* Task goal: Retype each entry below exactly as it stands.
── Extracted data ──
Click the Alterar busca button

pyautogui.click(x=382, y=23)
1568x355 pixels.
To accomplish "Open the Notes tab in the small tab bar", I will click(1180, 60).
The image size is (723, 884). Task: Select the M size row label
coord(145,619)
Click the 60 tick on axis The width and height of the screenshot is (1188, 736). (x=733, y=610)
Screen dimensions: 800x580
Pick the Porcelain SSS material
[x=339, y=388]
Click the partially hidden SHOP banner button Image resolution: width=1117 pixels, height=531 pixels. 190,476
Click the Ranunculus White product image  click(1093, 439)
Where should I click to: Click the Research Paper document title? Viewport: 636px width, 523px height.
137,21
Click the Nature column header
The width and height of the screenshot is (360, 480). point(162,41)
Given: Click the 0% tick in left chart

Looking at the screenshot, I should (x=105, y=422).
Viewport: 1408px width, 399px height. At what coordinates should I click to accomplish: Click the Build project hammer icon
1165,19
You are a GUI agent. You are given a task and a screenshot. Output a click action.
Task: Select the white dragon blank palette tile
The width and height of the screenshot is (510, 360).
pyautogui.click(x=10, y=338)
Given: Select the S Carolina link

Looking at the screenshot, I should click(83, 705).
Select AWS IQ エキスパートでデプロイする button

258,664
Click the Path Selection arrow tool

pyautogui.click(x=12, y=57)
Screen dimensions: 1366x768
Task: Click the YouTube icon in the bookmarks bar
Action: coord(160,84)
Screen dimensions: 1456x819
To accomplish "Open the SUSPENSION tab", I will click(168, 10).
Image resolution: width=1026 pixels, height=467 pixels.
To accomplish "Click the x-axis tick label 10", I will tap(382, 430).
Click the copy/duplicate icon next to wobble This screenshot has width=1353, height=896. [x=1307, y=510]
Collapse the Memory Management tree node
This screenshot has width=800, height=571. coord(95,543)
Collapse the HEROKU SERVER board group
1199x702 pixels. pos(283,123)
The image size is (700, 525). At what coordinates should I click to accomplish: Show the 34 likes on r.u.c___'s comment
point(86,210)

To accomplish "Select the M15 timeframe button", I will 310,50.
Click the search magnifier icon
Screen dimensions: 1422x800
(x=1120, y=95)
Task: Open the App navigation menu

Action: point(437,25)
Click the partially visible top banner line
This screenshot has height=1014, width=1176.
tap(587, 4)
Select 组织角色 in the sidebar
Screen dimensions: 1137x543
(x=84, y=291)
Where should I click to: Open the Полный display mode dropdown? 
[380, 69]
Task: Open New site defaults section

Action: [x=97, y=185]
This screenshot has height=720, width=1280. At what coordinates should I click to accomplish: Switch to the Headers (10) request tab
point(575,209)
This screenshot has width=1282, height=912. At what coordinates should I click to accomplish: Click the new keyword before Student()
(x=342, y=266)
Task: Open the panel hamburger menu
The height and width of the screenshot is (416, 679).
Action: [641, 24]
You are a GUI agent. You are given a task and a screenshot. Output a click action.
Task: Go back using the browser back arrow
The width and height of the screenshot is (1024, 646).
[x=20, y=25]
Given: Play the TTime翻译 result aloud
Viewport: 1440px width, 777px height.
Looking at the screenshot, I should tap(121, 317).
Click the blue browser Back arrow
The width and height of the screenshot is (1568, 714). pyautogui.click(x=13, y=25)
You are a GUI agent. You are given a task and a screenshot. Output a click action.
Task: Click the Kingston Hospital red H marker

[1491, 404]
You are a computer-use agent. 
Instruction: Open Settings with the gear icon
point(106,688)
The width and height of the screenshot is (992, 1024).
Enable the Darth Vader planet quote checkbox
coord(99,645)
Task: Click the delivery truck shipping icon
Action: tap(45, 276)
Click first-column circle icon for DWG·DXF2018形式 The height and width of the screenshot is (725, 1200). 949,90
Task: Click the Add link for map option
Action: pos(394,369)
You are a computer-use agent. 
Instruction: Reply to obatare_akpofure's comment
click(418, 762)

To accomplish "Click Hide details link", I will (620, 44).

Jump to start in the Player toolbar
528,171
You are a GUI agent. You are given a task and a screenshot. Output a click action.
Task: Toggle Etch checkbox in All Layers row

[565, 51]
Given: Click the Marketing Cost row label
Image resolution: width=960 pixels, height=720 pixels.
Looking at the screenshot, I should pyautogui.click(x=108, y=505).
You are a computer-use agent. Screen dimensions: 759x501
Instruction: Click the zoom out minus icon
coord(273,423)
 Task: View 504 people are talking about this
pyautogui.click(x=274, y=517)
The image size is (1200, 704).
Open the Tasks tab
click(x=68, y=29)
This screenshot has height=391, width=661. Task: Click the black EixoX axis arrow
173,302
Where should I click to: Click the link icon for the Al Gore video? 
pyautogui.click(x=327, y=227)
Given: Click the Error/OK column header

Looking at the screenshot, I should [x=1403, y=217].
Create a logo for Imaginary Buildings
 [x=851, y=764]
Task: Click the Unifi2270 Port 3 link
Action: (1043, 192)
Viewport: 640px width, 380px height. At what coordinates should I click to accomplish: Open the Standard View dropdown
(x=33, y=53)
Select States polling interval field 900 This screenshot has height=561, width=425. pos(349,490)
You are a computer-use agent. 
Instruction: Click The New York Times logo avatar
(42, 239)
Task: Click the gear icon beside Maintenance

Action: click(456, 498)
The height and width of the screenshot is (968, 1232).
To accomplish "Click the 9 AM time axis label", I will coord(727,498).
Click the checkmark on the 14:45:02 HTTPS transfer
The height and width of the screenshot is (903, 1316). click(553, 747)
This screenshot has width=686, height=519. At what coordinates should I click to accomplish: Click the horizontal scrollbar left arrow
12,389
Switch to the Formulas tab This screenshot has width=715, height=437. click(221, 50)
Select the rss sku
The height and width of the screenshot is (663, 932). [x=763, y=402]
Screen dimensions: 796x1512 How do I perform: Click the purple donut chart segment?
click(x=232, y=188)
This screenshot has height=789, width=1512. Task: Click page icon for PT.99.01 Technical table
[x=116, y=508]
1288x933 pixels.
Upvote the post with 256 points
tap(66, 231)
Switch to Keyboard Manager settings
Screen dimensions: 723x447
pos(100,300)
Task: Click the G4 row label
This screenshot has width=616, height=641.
───
* Task solution:
Click the Alterar busca button

pyautogui.click(x=382, y=23)
1568x355 pixels.
To accomplish "Open the Notes tab in the small tab bar", I will click(1180, 60).
The image size is (723, 884). Task: Select the M size row label
coord(145,619)
Click the 60 tick on axis The width and height of the screenshot is (1188, 736). (x=733, y=610)
Screen dimensions: 800x580
Pick the Porcelain SSS material
[x=339, y=388]
Click the partially hidden SHOP banner button Image resolution: width=1117 pixels, height=531 pixels. 190,476
Click the Ranunculus White product image  click(1093, 439)
Where should I click to: Click the Research Paper document title? Viewport: 636px width, 523px height.
137,21
Click the Nature column header
The width and height of the screenshot is (360, 480). point(162,41)
Given: Click the 0% tick in left chart

Looking at the screenshot, I should (x=105, y=422).
Viewport: 1408px width, 399px height. At what coordinates should I click to accomplish: Click the Build project hammer icon
1165,19
You are a GUI agent. You are given a task and a screenshot. Output a click action.
Task: Select the white dragon blank palette tile
The width and height of the screenshot is (510, 360).
pyautogui.click(x=10, y=338)
Given: Select the S Carolina link

Looking at the screenshot, I should click(83, 705).
Select AWS IQ エキスパートでデプロイする button

258,664
Click the Path Selection arrow tool

pyautogui.click(x=12, y=57)
Screen dimensions: 1366x768
Task: Click the YouTube icon in the bookmarks bar
Action: coord(160,84)
Screen dimensions: 1456x819
To accomplish "Open the SUSPENSION tab", I will click(168, 10).
Image resolution: width=1026 pixels, height=467 pixels.
To accomplish "Click the x-axis tick label 10", I will tap(382, 430).
Click the copy/duplicate icon next to wobble This screenshot has width=1353, height=896. [x=1307, y=510]
Collapse the Memory Management tree node
This screenshot has width=800, height=571. coord(95,543)
Collapse the HEROKU SERVER board group
1199x702 pixels. pos(283,123)
The image size is (700, 525). At what coordinates should I click to accomplish: Show the 34 likes on r.u.c___'s comment
point(86,210)

To accomplish "Select the M15 timeframe button", I will 310,50.
Click the search magnifier icon
Screen dimensions: 1422x800
(x=1120, y=95)
Task: Open the App navigation menu

Action: point(437,25)
Click the partially visible top banner line
This screenshot has height=1014, width=1176.
tap(587, 4)
Select 组织角色 in the sidebar
Screen dimensions: 1137x543
(x=84, y=291)
Where should I click to: Open the Полный display mode dropdown? 
[380, 69]
Task: Open New site defaults section

Action: [x=97, y=185]
This screenshot has height=720, width=1280. At what coordinates should I click to accomplish: Switch to the Headers (10) request tab
point(575,209)
This screenshot has width=1282, height=912. At what coordinates should I click to accomplish: Click the new keyword before Student()
(x=342, y=266)
Task: Open the panel hamburger menu
The height and width of the screenshot is (416, 679).
Action: [641, 24]
You are a GUI agent. You are given a task and a screenshot. Output a click action.
Task: Go back using the browser back arrow
The width and height of the screenshot is (1024, 646).
[x=20, y=25]
Given: Play the TTime翻译 result aloud
Viewport: 1440px width, 777px height.
Looking at the screenshot, I should tap(121, 317).
Click the blue browser Back arrow
The width and height of the screenshot is (1568, 714). pyautogui.click(x=13, y=25)
You are a GUI agent. You are given a task and a screenshot. Output a click action.
Task: Click the Kingston Hospital red H marker

[1491, 404]
You are a computer-use agent. 
Instruction: Open Settings with the gear icon
point(106,688)
The width and height of the screenshot is (992, 1024).
Enable the Darth Vader planet quote checkbox
coord(99,645)
Task: Click the delivery truck shipping icon
Action: tap(45, 276)
Click first-column circle icon for DWG·DXF2018形式 The height and width of the screenshot is (725, 1200). 949,90
Task: Click the Add link for map option
Action: pos(394,369)
You are a computer-use agent. 
Instruction: Reply to obatare_akpofure's comment
click(418, 762)

To accomplish "Click Hide details link", I will (620, 44).

Jump to start in the Player toolbar
528,171
You are a GUI agent. You are given a task and a screenshot. Output a click action.
Task: Toggle Etch checkbox in All Layers row

[565, 51]
Given: Click the Marketing Cost row label
Image resolution: width=960 pixels, height=720 pixels.
Looking at the screenshot, I should pyautogui.click(x=108, y=505).
You are a computer-use agent. Screen dimensions: 759x501
Instruction: Click the zoom out minus icon
coord(273,423)
 Task: View 504 people are talking about this
pyautogui.click(x=274, y=517)
The image size is (1200, 704).
Open the Tasks tab
click(x=68, y=29)
This screenshot has height=391, width=661. Task: Click the black EixoX axis arrow
173,302
Where should I click to: Click the link icon for the Al Gore video? 
pyautogui.click(x=327, y=227)
Given: Click the Error/OK column header

Looking at the screenshot, I should [x=1403, y=217].
Create a logo for Imaginary Buildings
 [x=851, y=764]
Task: Click the Unifi2270 Port 3 link
Action: (1043, 192)
Viewport: 640px width, 380px height. At what coordinates should I click to accomplish: Open the Standard View dropdown
(x=33, y=53)
Select States polling interval field 900 This screenshot has height=561, width=425. pos(349,490)
You are a computer-use agent. 
Instruction: Click The New York Times logo avatar
(42, 239)
Task: Click the gear icon beside Maintenance

Action: click(456, 498)
The height and width of the screenshot is (968, 1232).
To accomplish "Click the 9 AM time axis label", I will coord(727,498).
Click the checkmark on the 14:45:02 HTTPS transfer
The height and width of the screenshot is (903, 1316). click(553, 747)
This screenshot has width=686, height=519. At what coordinates should I click to accomplish: Click the horizontal scrollbar left arrow
12,389
Switch to the Formulas tab This screenshot has width=715, height=437. click(221, 50)
Select the rss sku
The height and width of the screenshot is (663, 932). [x=763, y=402]
Screen dimensions: 796x1512 How do I perform: Click the purple donut chart segment?
click(x=232, y=188)
This screenshot has height=789, width=1512. Task: Click page icon for PT.99.01 Technical table
[x=116, y=508]
1288x933 pixels.
Upvote the post with 256 points
tap(66, 231)
Switch to Keyboard Manager settings
Screen dimensions: 723x447
pos(100,300)
Task: Click the G4 row label
This screenshot has width=616, height=641.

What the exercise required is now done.